Anthropic's framing is that Sonnet 5 is "the most agentic Sonnet model yet," and the press materials translate that into specific capabilities: planning, browser and terminal tool use, and autonomous execution across longer task chains (Anthropic). The company also claims Sonnet 5 performance is close to its top-tier Opus 4.8 on reasoning, tool use, coding, and knowledge work, with substantial improvements over Sonnet 4.6 across the same axes (9to5Mac). Those claims are Anthropic's own, and as of launch day no independent third-party benchmarks, including SWE-bench or the major agentic eval suites, have been published to confirm them. The "close to Opus 4.8" framing should be read as a company benchmark until external measurement arrives.

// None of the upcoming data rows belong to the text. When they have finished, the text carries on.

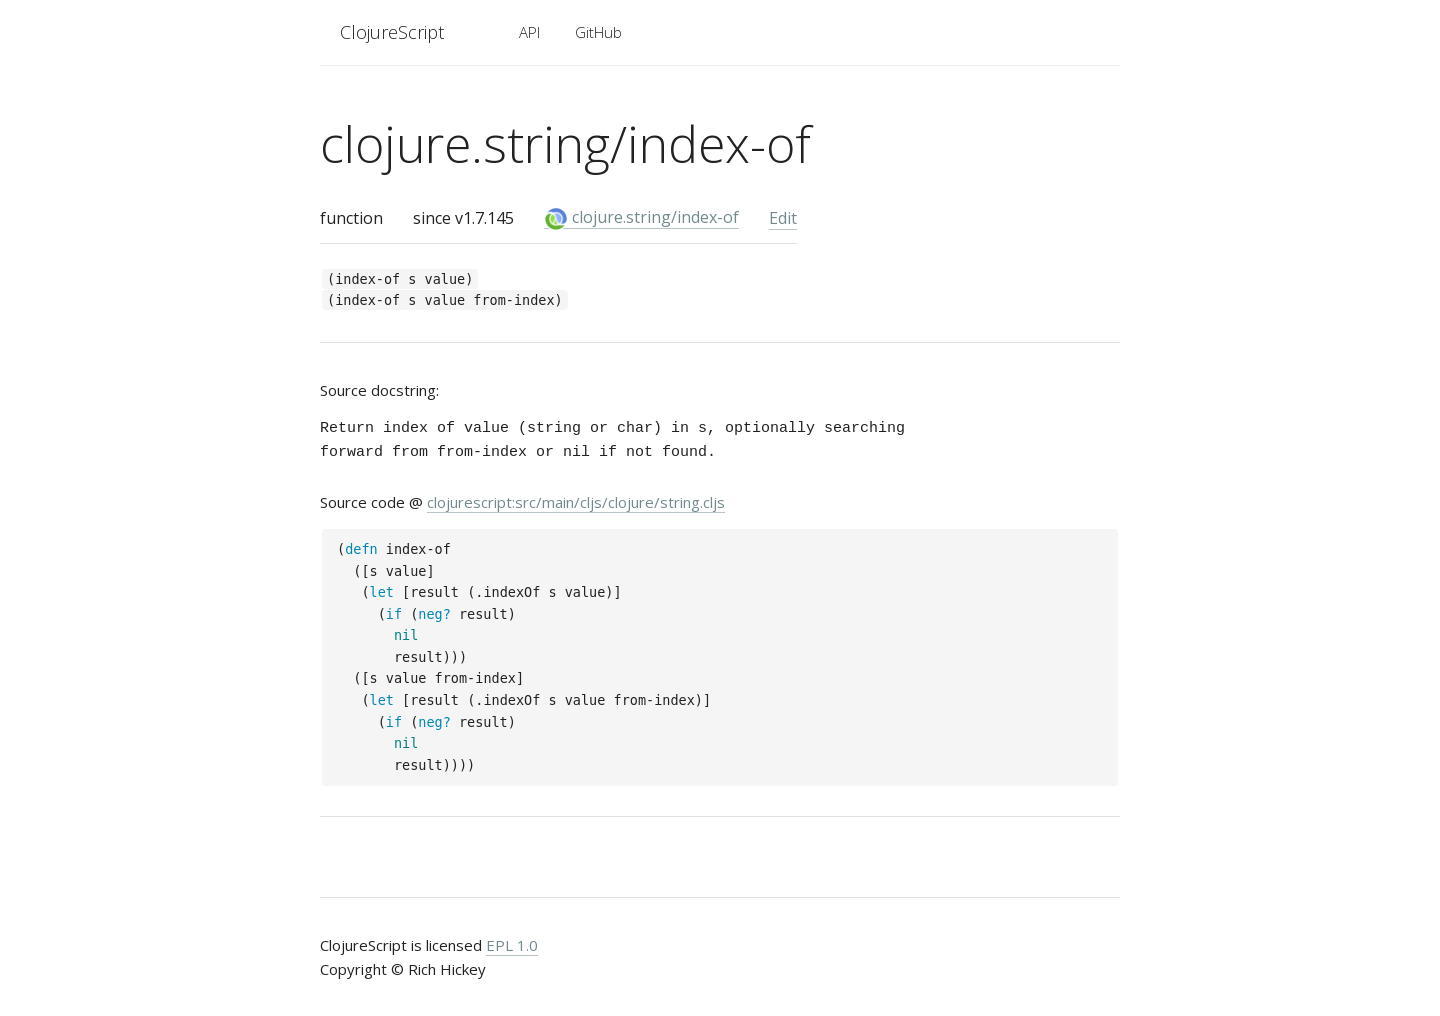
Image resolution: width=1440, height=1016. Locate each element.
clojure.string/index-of (641, 217)
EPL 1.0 (512, 945)
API (529, 32)
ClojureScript (392, 32)
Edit (783, 218)
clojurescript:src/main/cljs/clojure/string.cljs (576, 502)
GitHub (598, 32)
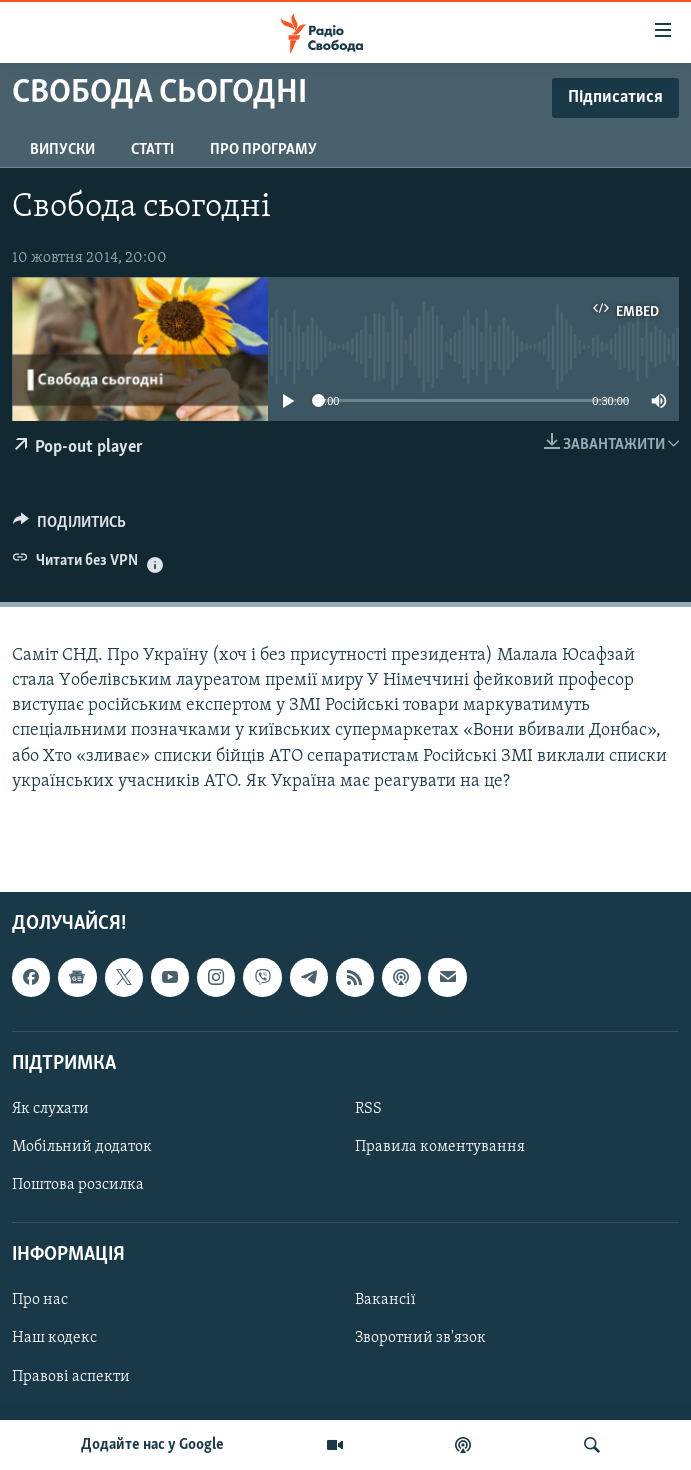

For developers, the practical change is the price. Anthropic set introductory API pricing at $2 per million input tokens and $10 per million output tokens, running through August 31, 2026, and reverting to $3 per million input and $15 per million output after that (TechCrunch). The intro price is roughly one-third of what Opus 4.8 launched at, and it lands at the same time Anthropic raised rate limits across Chat, Cowork, Claude Code, and the Claude Platform. For teams running agent-style workloads at scale, from code review agents to browser-driven research loops to multi-step coding pipelines, the calculation is now whether the marginal capability gap to Opus is worth paying triple per token, or whether Sonnet 5 plus better scaffolding closes it.
For users, the rollout is more direct. Sonnet 5 is the default model for both the Free and Pro Claude plans starting today. Anyone who logs into Claude.ai or opens the desktop app will be talking to it without flipping a setting, and the difference shows up less in single answers than in how far a session can run before it needs human intervention. Sonnet 4.6 had a habit of stopping to ask after two or three tool calls; Sonnet 5 is positioned to keep going. Whether it does that reliably in real workflows, rather than just in Anthropic's demo tasks, is the question the next week of user reports will answer.
Two adjacent items are worth noting without letting them take over the story. The broader Anthropic lineup has its own constraints: Mythos 5 ships with looser guardrails for select security researchers and platform owners, and Fable 5 was briefly public before being blocked by the U.S. government, with Anthropic working to restore access. Neither item changes the Sonnet 5 launch; both shape how readers should weigh the rest of the catalog.
What to watch next: independent benchmarks on agentic eval suites, especially ones that measure multi-step tool use over long horizons rather than single-shot reasoning; rate-limit behavior on the Claude Platform under realistic agentic load, since the headline number is only as good as the throttle behind it; and confirmation of the post-August 31 standard pricing, since the introductory tier is what makes the launch feel like a price reset and the standard tier is what developers will actually plan budgets around.